La plupart des organisations politiques et syndicales de l'opposition sont régulièrement mentionnées dans ces rapports (à l'exception du parti socialiste, de Force ouvrière et, bien entendu, des partis de la majorité et des mouvements d'extrême droite), de même qu'y figurent les activités des organisations gauchistes ou des minorités étrangères. La publication de ces documents incite l'opposition à demander des explications au gouvernement, qui affirme, devant l'Assemblée nationale, qu'une telle initiative en revient à la IVe République et que, de toute façon, les 2es bureaux ont reçu l'ordre, en janvier 1974, de cesser ce travail.

Accélération

Durant son mandat, qui s'est achevé brutalement le 2 avril 1974, Georges Pompidou a contribué à consolider la construction de la force nationale de dissuasion nucléaire sur la base des plans conçus par son prédécesseur, le général de Gaulle, et il a accéléré la mise sur pied de l'armement nucléaire tactique. Les forces classiques, c'est-à-dire les cinq divisions du corps de bataille appuyées par l'aviation et la marine, sont un premier test pour éprouver la volonté de l'ennemi potentiel. Le deuxième test est l'ouverture du feu nucléaire tactique, obligeant l'adversaire à s'abstenir ou, s'il est décidé à ne pas renoncer malgré ce coup d'arrêt, à redoubler son offensive. La menace directe et caractérisée sur le territoire national justifierait l'intervention de la frappe stratégique (bombardiers Mirage IV, missiles en haute Provence et sous-marins).

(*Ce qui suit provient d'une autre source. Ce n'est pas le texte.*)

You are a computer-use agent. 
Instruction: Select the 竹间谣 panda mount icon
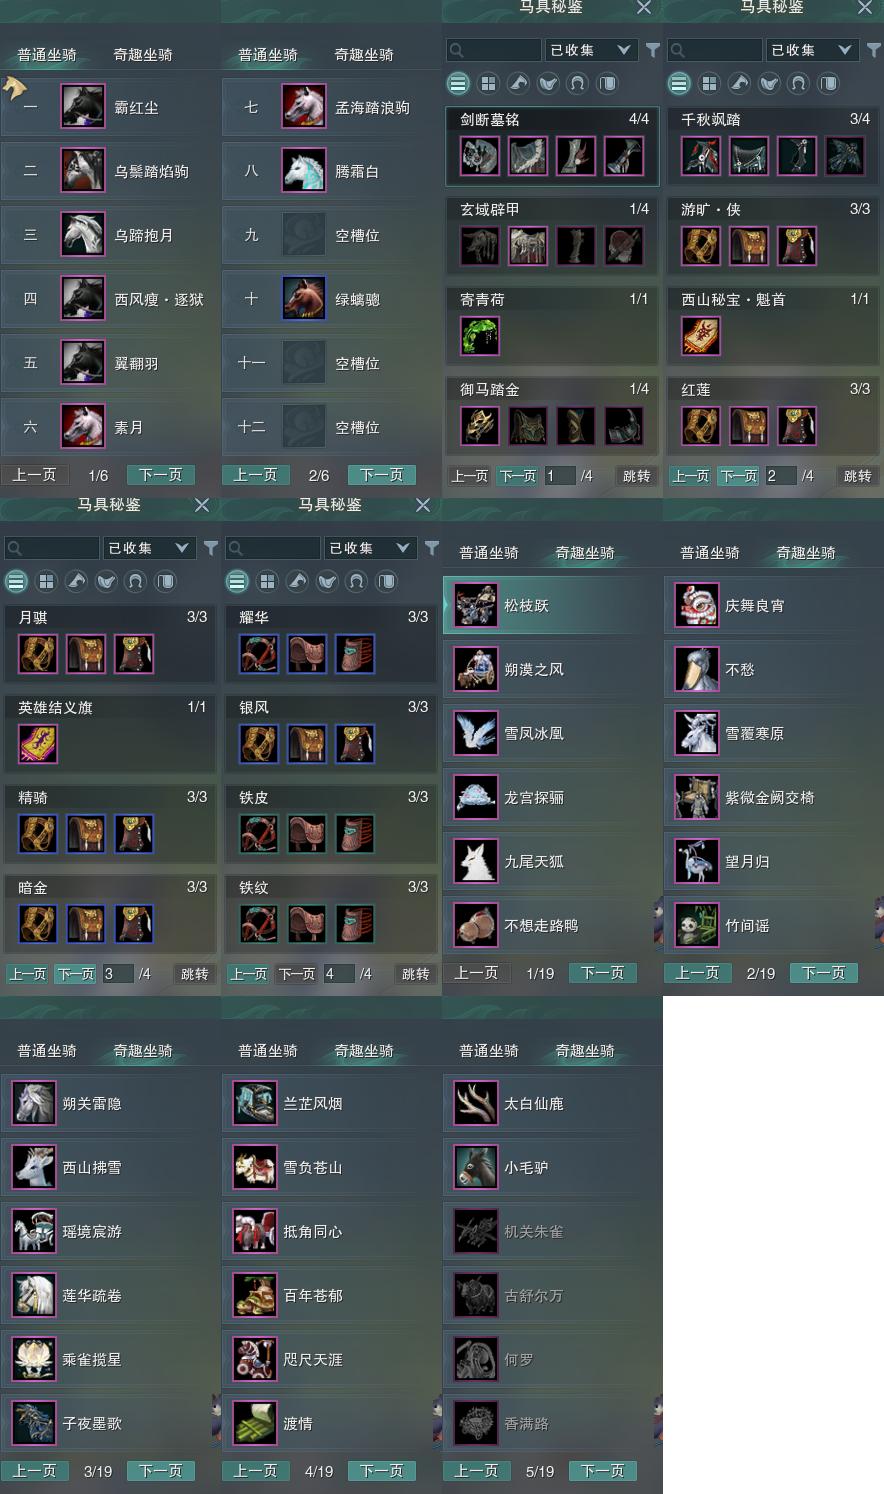pyautogui.click(x=696, y=925)
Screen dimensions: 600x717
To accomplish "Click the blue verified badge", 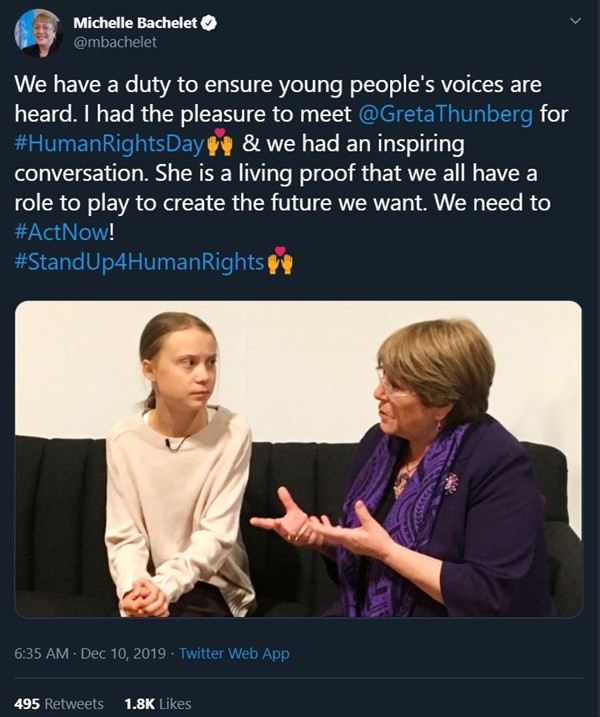I will pos(209,22).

Le schéma n'est pas remis en question, au contraire, par l'apparition en France des premières armes nucléaires tactiques qui, à la différence des engins nucléaires stratégiques chargés de détruire les villes et les centres industriels, auraient pour objectifs le champ de bataille, ses PC, ses dépôts logistiques, ses lignes de communication, ses centres de transmission ou les concentrations de troupes adverses. Depuis octobre 1972, la France dispose d'armes atomiques tactiques larguées par avion Mirage III ou Jaguar et, en mai 1974, l'armée de terre reçoit ses premiers missiles nucléaires tactiques Pluton : un système d'armes capable de porter à une centaine de kilomètres de distance une charge de dix à quinze kilotonnes (à peine inférieure à la bombe d'Hiroshima).

Budget

Ce souci de perfectionner l'arsenal nucléaire de la France apparaît très précisément dans le budget militaire pour 1974, qui consacre 34,8 % de l'ensemble des investissements (soit 6 320 millions de francs en autorisations de programme) aux forces nucléaires stratégiques et 618 millions de francs à la mise au point de l'arme nucléaire tactique. Pour 1974, les forces armées disposent, tous calculs faits, de 38 313 millions de francs de crédits de paiement et de 22 milliards de francs d'autorisations de programme pour les dépenses en capital. Au total, les crédits militaires représentent 16,7 % des dépenses publiques et, par rapport à 1973, ils sont en augmentation de 10,1 %.

En plus de l'effort financier en faveur de l'arme nucléaire, une vaste opération est lancée : la construction du nouvel avion de combat de l'armée de l'air française, dénommé ACF (pour : avion de combat futur) par les aviateurs et Super-Mirage par son créateur, le groupe privé Dassault-Breguet. Il s'agit d'un biréacteur pour la défense aérienne, la pénétration lointaine et l'attaque à basse altitude, la reconnaissance stratégique. Son prix : 80 millions de francs. Il pourrait être doté d'un missile portant à 80 kilomètres de distance une bombe thermonucléaire d'une puissance d'une demi-mégatonne (soit 500 kilotonnes), selon le ministre des Armées. Construit à 200 exemplaires, le programme ACF représente un investissement de 20 milliards de francs. Cet avion apparaît comme le successeur du Mirage IV.

Revendications

Un rapport parlementaire sur la condition militaire, rédigé par Jean-Paul Mourot, député UDR de l'Indre, et rendu public le 20 mars 1974, constate que « le recrutement dans les armées s'amenuise en quantité et en qualité ». Des disparités importantes de salaires existent au sein de l'institution militaire, et J.-P. Mourot cite l'évolution des traitements des personnels de la marine et des ouvriers des arsenaux depuis une dizaine d'années. Parallèlement, les servitudes de la vie militaire se sont accrues. Résultat : l'armée de terre connaît, à l'heure actuelle, une diminution du nombre des engagés (6 500 en 1973, contre 7 500 en 1972 et 9 500 en 1971), alors qu'elle en aurait besoin de 11 000 par an. Le tiers seulement des recrutés de la marine peuvent devenir officiers mariniers, et l'armée de l'air, qui ne couvre que 65 % environ de ses besoins, perd 65 % de ses sous-officiers dès les sept premières années de service, c'est-à-dire au moment où ils deviennent le plus rentables.